>>>

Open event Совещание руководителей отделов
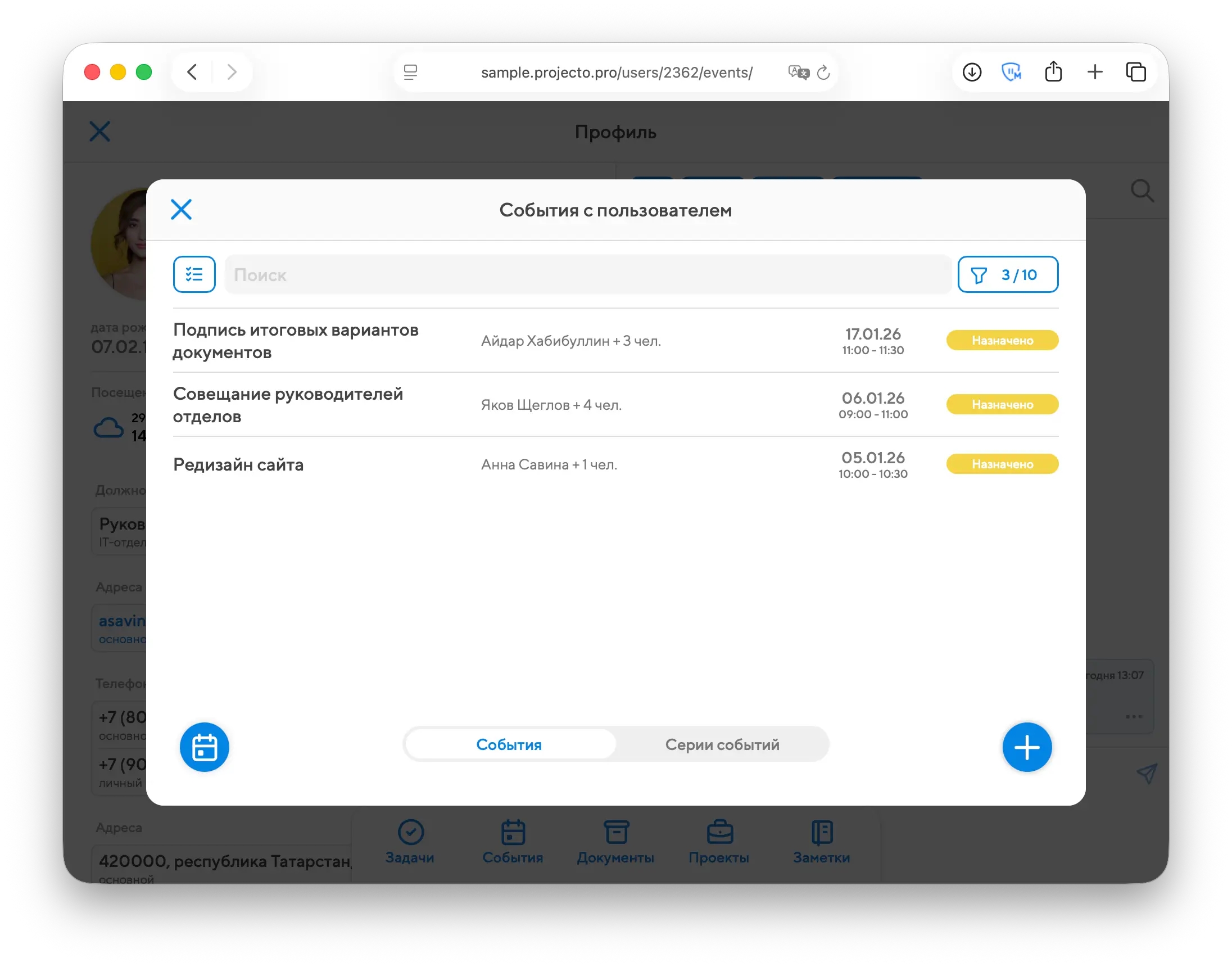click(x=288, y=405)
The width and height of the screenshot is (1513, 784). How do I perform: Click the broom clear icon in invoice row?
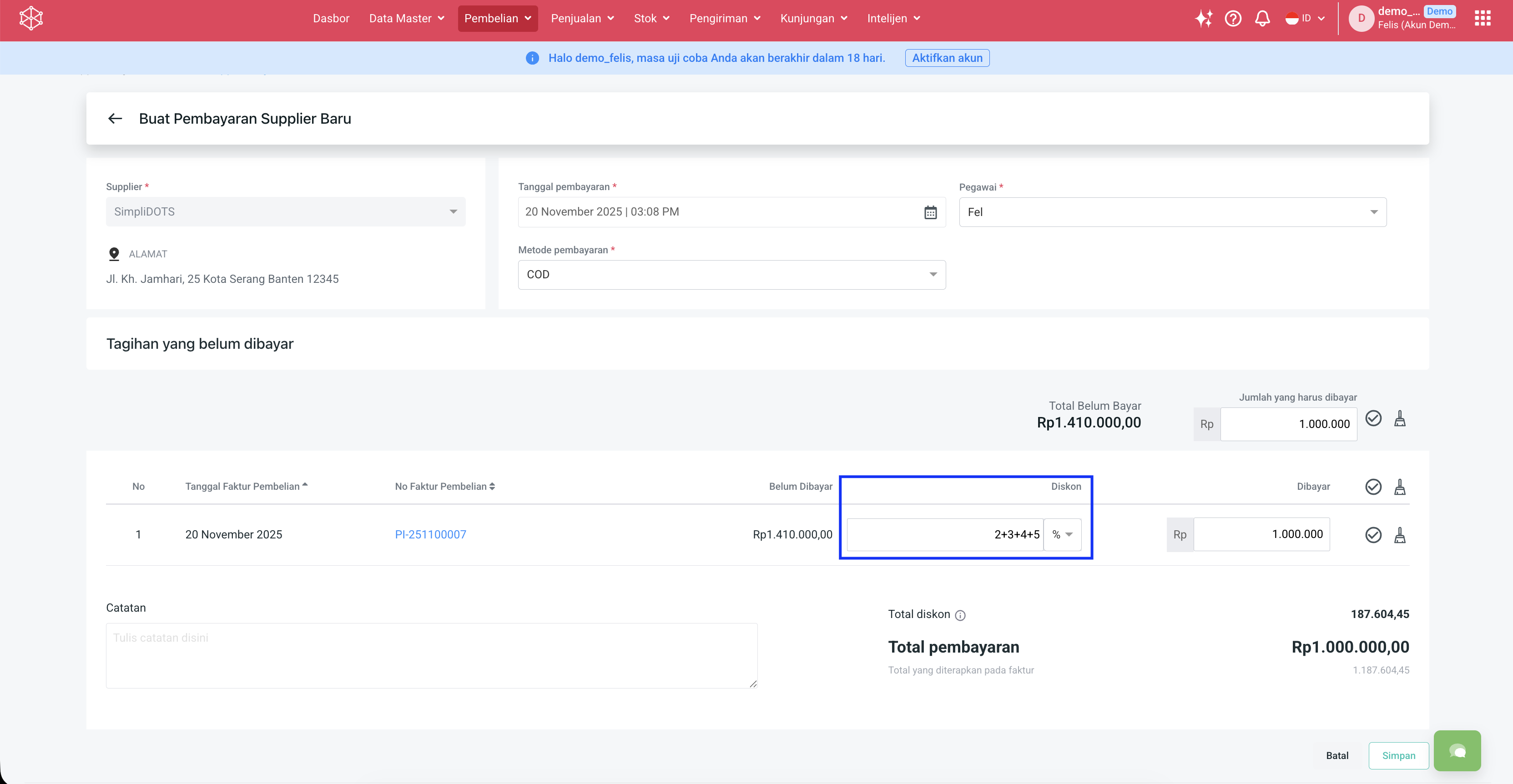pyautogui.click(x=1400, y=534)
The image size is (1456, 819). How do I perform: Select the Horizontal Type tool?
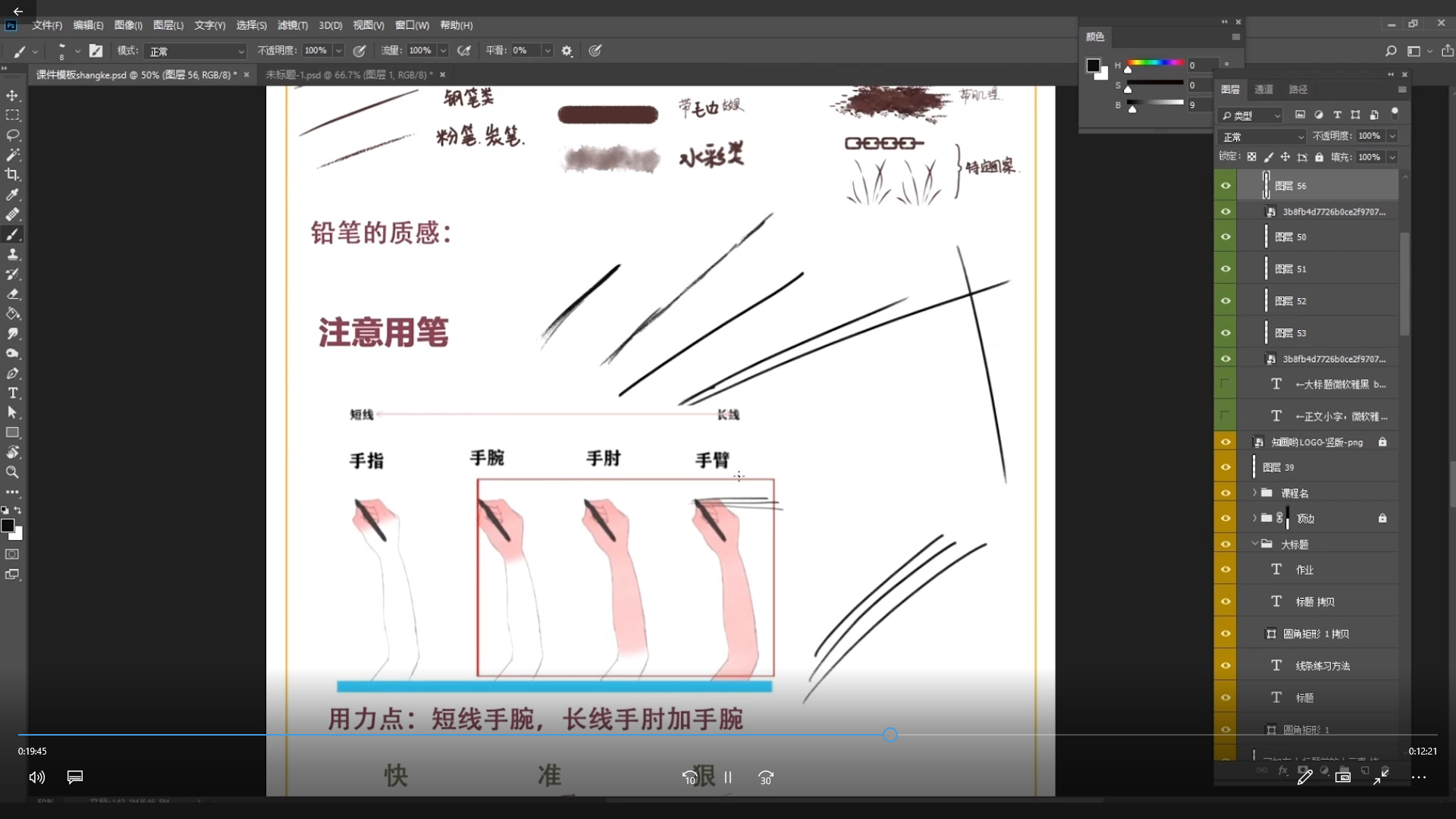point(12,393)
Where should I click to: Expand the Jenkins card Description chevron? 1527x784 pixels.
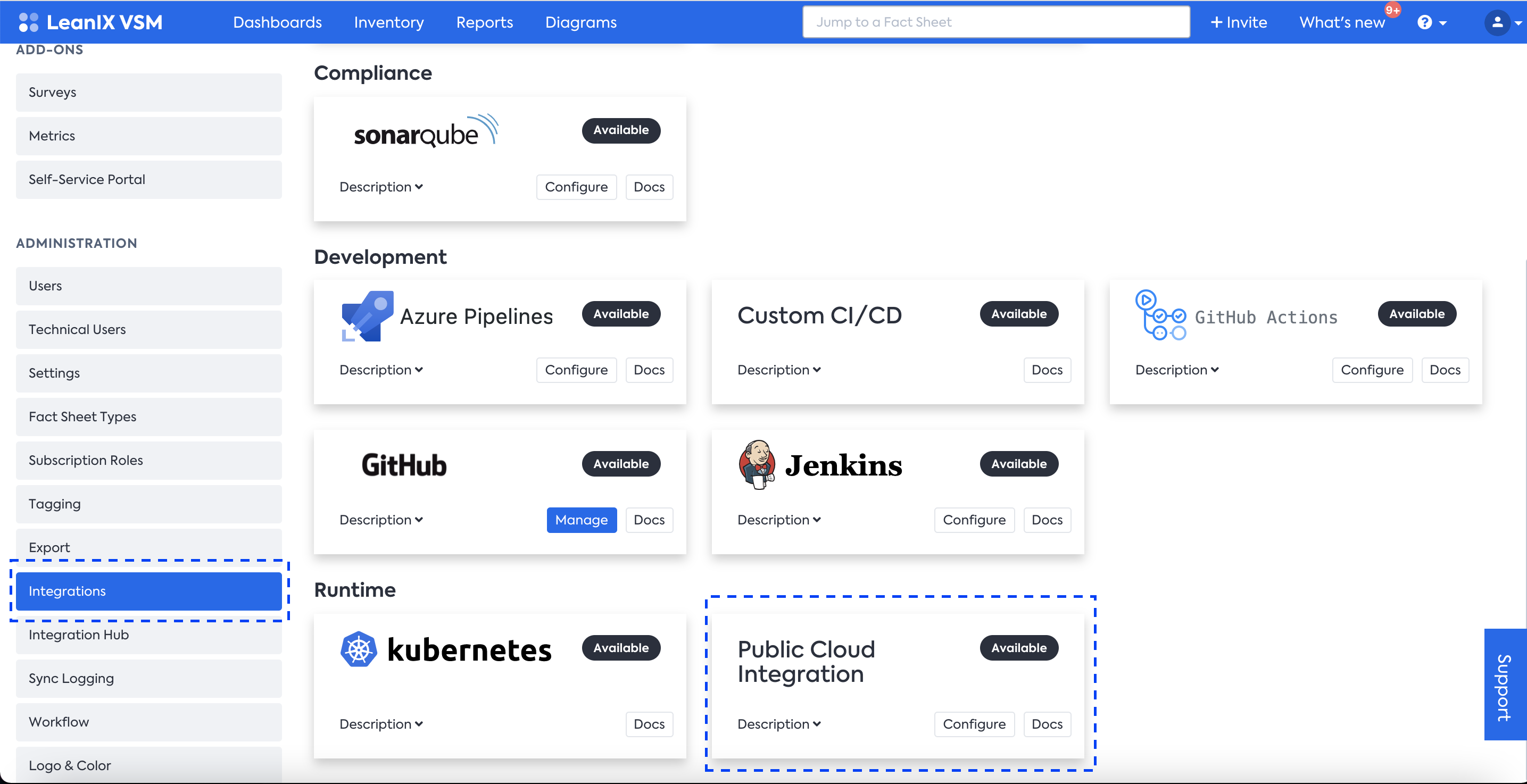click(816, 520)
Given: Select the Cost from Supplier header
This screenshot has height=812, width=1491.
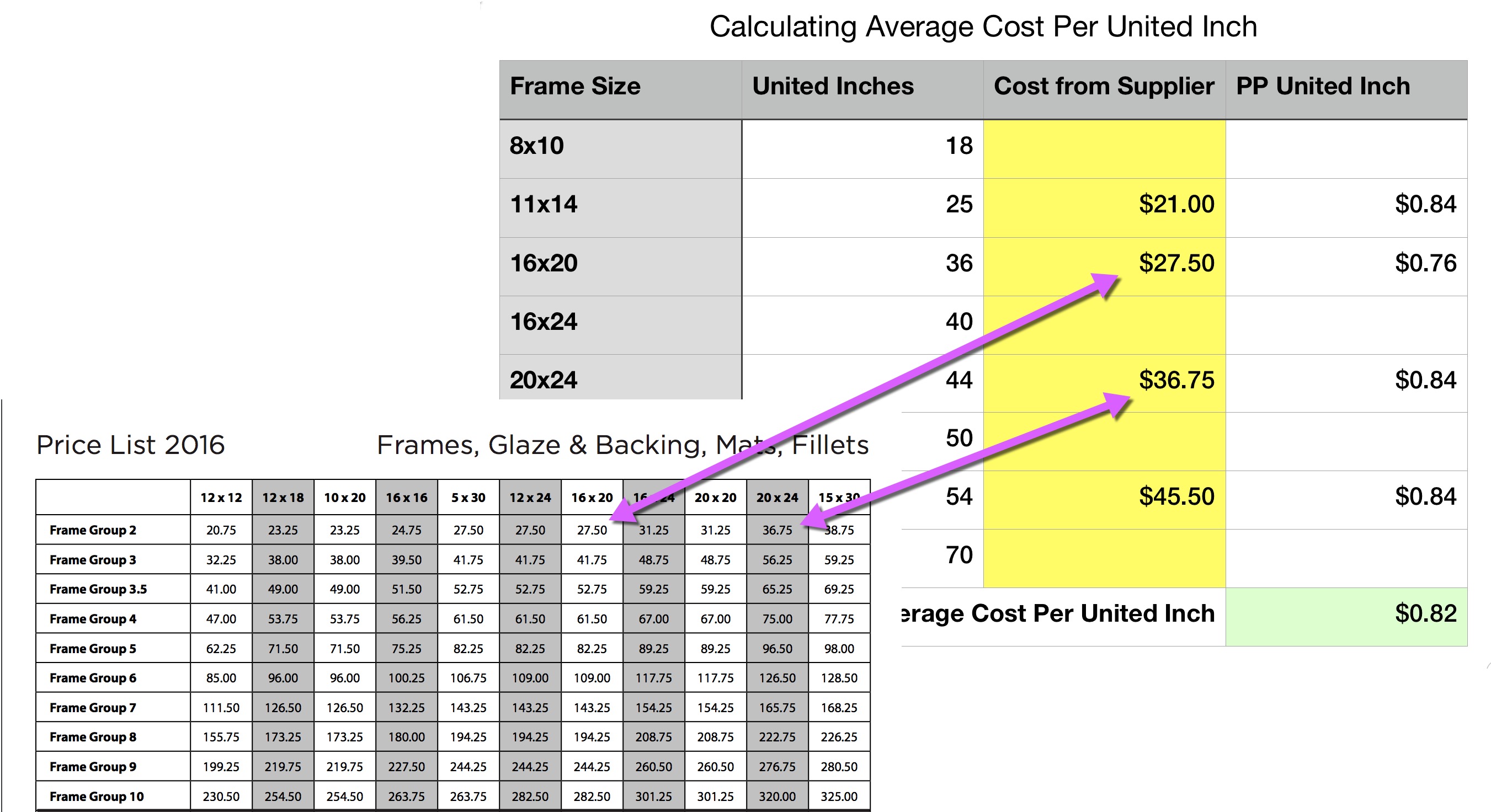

<<<

PROBLEM REQUIREMENTS>
Without the pictures, restate all of the entries word for word.

OUTPUT OF THE TASK>
Open event Совещание руководителей отделов
click(x=288, y=405)
The width and height of the screenshot is (1513, 784). How do I perform: Click the broom clear icon in invoice row?
pyautogui.click(x=1400, y=534)
The image size is (1456, 819). How do I perform: Select the Horizontal Type tool?
point(12,393)
Where should I click to: Expand the Jenkins card Description chevron? 1527x784 pixels.
click(816, 520)
Given: Select the Cost from Supplier header
This screenshot has height=812, width=1491.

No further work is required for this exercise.